If there is at least one area in which the chattering class get it wrong, it’s in the assumption that those who rely on grants are lazy and have resigned themselves to being mere vassals to state benevolence. This couldn’t be further from the truth especially not for people like Mrs Mekile. In her 80s, the woman is a natural born hustler and her walk – strong and confident – amply proves it. For years, she’d haul her wares; a braaistand and the dough for the roostekoekies and meat for the braai pork chops to the centre of town. Monday to Saturday, that was her tariff but Sundays were her off days – only because God couldn’t be made to wait. Then the pandemic struck and it was goodbye to the extra income. She applied for the government stimulus package but nothing ever came of it. Today, in her flowing dress and doek, she’s pushing a trolley, the specials catalogue spread out in front of her, spending ‘Ramaphosa’s money’ as the locals refer to the grants.
The funding would’ve meant the world but there are no hard feelings. She has since transferred her business to someone else who is apparently doing well for herself.

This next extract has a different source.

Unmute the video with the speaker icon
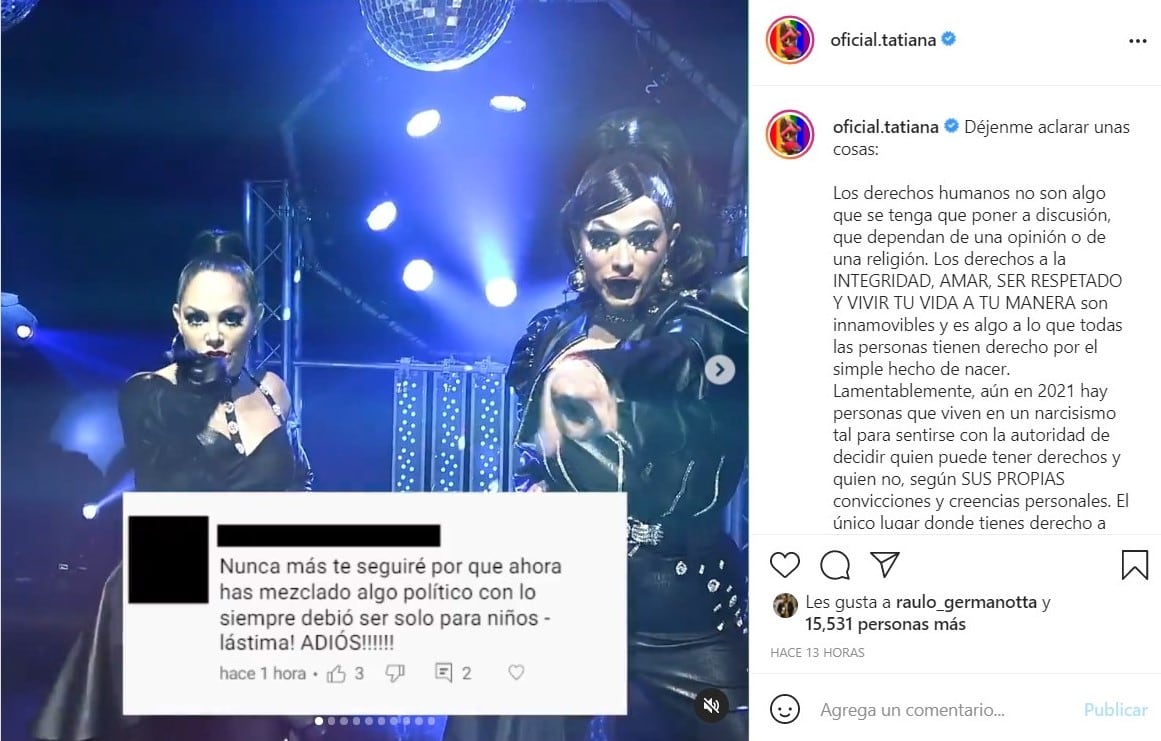point(711,705)
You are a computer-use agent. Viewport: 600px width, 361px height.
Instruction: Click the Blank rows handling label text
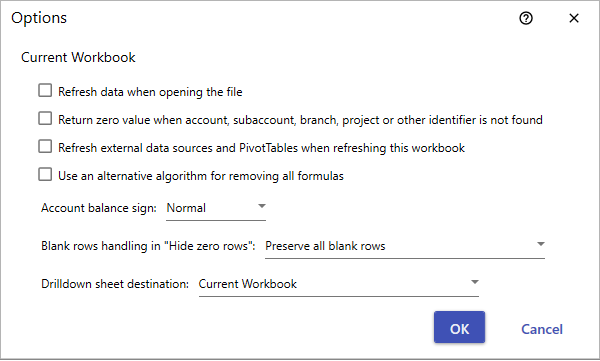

You remember that story we once did on Sipho Sandi, the snazzily-dressed shebeen upstart? Well, his gripe, just as with Mrs Mekile, was the red tape barring the way for local entrepreneurs to access funding. He’s still at it, peddling booze whilst his wife rises to set-up her small food business in town. That’s the universal grievance here: government funding is a nightmare but the show must go on because waiting on that could mean starving and the furniture being repossessed.
For Nathi Mensah, it’s a matter of simply making the salon work. As a Ghanaian, it’s doubtful he’ll be getting any state sponsorship. During the month, business is sludgy but come the grant week, in walk grandmothers, the grandkids atow. The usually quiet salon is buzzing with youthful requests for haircuts in that style of the footballer Neymar.
‘It’s busy,’ says a grinning Mensah, ‘so at least there rent should be covered.’ The grant week, he says, makes a massive difference to his business month after month. Indeed, even the pavement outside is full of people with plastics full of groceries. Ditto the shops. Another aspect that is glaring are the number of grandmothers who are hands-on in the raising of the next generation, this alongside female-led households.
The people at the Colesberg Heritage Dialogue are amongst many who’ve seen the wisdom to get up and do things for themselves. They’ve put together a rather comprehensive policy document. In the end, they envision a Colesberg that will write its own story and showcase its history. One hopes that they will not meet similar hurdles that affect those on the grassroots. Obstacles through which they endure regardless: after all, they’ve learnt the hard way that sometimes in this world, it’s every man for himself. And the critics, especially the armchair variant, ultimately will do nothing for you.